# Yoshi the Japanese Akita Inu



## lisell (Oct 10, 2012)

Yoshi is almost 8 months old now. He's a very laid back dog - calm and friendly. People notice him when we go for walks. I hear a lot of comments of "oh look at that husky!" 

I may be biased but I think he's the cutest dog ever 

Here are some photos of him when he was small.

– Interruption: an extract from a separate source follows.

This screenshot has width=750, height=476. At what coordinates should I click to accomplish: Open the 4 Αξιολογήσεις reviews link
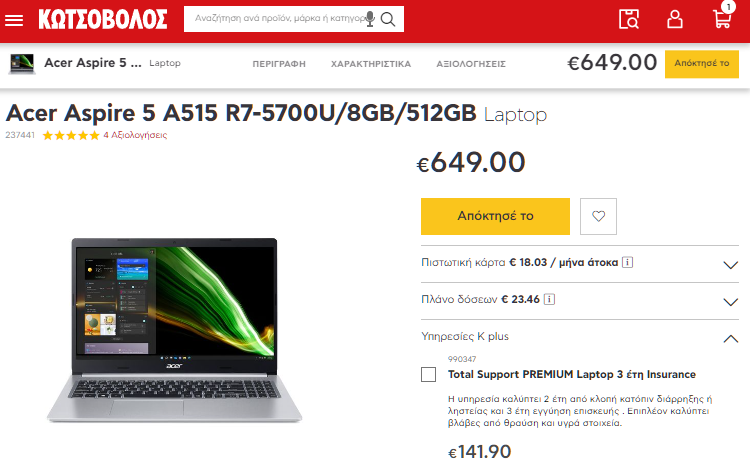tap(135, 135)
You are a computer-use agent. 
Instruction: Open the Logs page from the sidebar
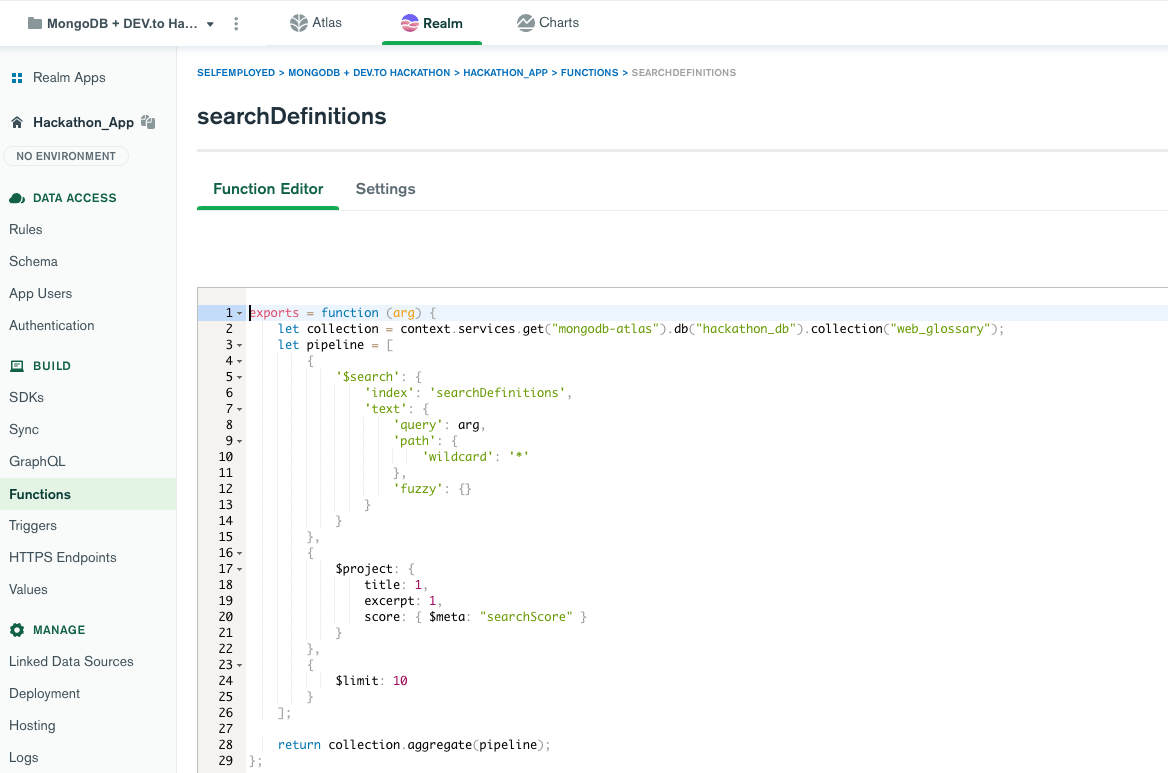tap(24, 757)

This is soon after he was born.









This is at 5 weeks old at his breeder's.









At 6 weeks.









At 13 weeks, when we got him home.




































And this is recently.










He's very furry.


----------



## lozb (May 31, 2010)

:001_wub: :001_wub:
Yoshi is absolutely ADORABLE! :001_wub:


----------



## Gertrude (Feb 7, 2010)

Stunning young man









My friend has a Husky...... and people ask if he's an Akita


----------



## lupie (Sep 1, 2012)

Japanese akitas are such a love of mine. Yoshi is stunning!! :001_wub:


----------



## auspiciousmind (Sep 2, 2012)

Awh I just want to squeeeeeeeeeeeze him


----------



## Yourgifts Ourgifts (Apr 12, 2009)

Great pics seeing him from a pup till now...


----------



## JordanRose (Mar 10, 2012)

Eek! Look at his fuzzy chops! :001_wub:


----------



## MeganRose (Apr 13, 2008)

He is beauuutiful!!


----------



## Shazach (Dec 18, 2008)

He is absolutely beautiful, I'd steal him in an instant


----------



## magicmike (Jun 7, 2012)

Yoshi is a great looking dog :thumbsup: Please update more photos of him in the future.


----------



## harrys_mum (Aug 18, 2010)

oh my, what a cutie, stunning.
michelle x


----------



## fifemute (May 30, 2012)

Yoshi is gorgeous.

Mieko gets the Husky thing too.


----------



## Matrix/Logan (May 7, 2009)

Awww wow! What a stunning looking young pup! He is soooo cute! :001_tt1: :001_tt1:


----------



## fdavie (Oct 24, 2012)

Very cute...


----------



## Guest (Oct 27, 2012)

HES SO ADORABLE LOOK AT HIS FUZZY LITTLE FACE!!!

*and breathes*

Congrats on owning him hes adorable make sure you give us more photos!


----------